The first thing you might notice about Oretta is the space– it’s really pretty. It’s a place where you can nom on pasta in an art-deco environment. The main dining space really envelopes you in rich colours and accent of gold, wood and marble.
The restaurant isn’t too fancy; being in King West, it’s also not a cheap spot, but it’s not going to break the bank much. We found ourselves at Oretta for dinner before going to see Book of Mormon. We requested the food arrive pretty much all at once as we couldn’t have a long dinner.
Tagliere di Salumi ($18) – selection of three cured meats with pickles
Fritto Misto ($14) – deep fried calamari, smelts, shrimp, haddock and beet chips. This calamari dish was pretty good; crispy on the outside and not overcooked. It inspired me to make some beet chips.
Cavoletti ($14) – shaved Brussel sprouts, almonds, pickled red onion, pecorino and crispy prosciutto. People who have ordered this slightly tart Brussel sprout salad have said it’s the best salad on the menu and we couldn’t agree anymore. It’s a dish where a vegetable is the focus, everything else is just accompaniment.
Alpi ($19) – fontina, speck, caramelized pear and fresh thyme. Salty and sweet, it’s a recommended choice from our server when we asked about the choices of white pizzas.

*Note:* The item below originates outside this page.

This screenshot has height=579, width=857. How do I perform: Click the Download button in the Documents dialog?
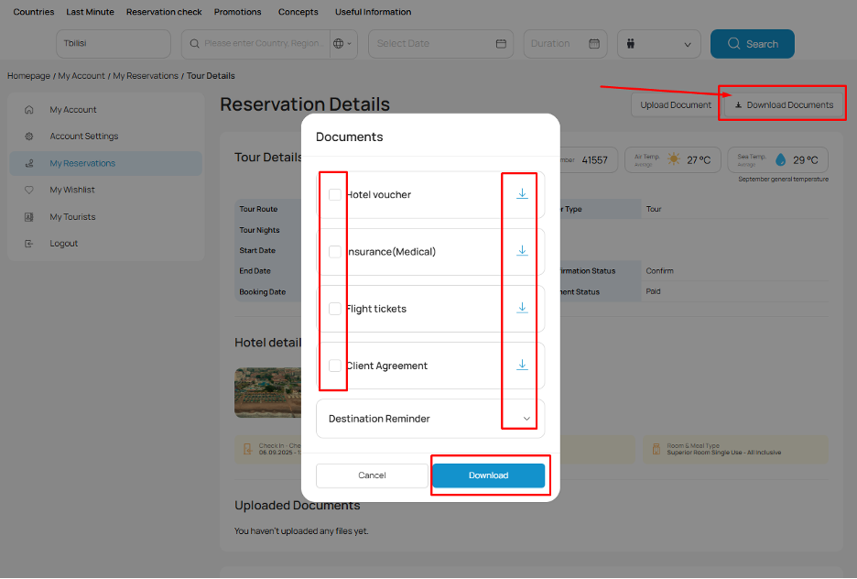489,475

Marinara ($16) – tomato, white anchovies, garlic and oregano. Most marinara pizza I’ve come across keeps it simple with just tomato sauce, oregano and maybe some basil leaves. The addition of the salty anchovies is nice.
Tagliatelle ($19) – “Nonna Lea” ragu and Parmigiano Reggiano
Erbe di Campo ($7) – chard, dandelion, cabbage, roasted garlic and rosemary. If there’s one dish we would not order again, it would be this. It was pretty bland.
The food at Oretta isn’t really a wow-worthy, but it’s satisfactory in terms of a light to regular meal. The portion of the pasta isn’t a lot for the price, so best bet is to go with the pizza for a more filling meal.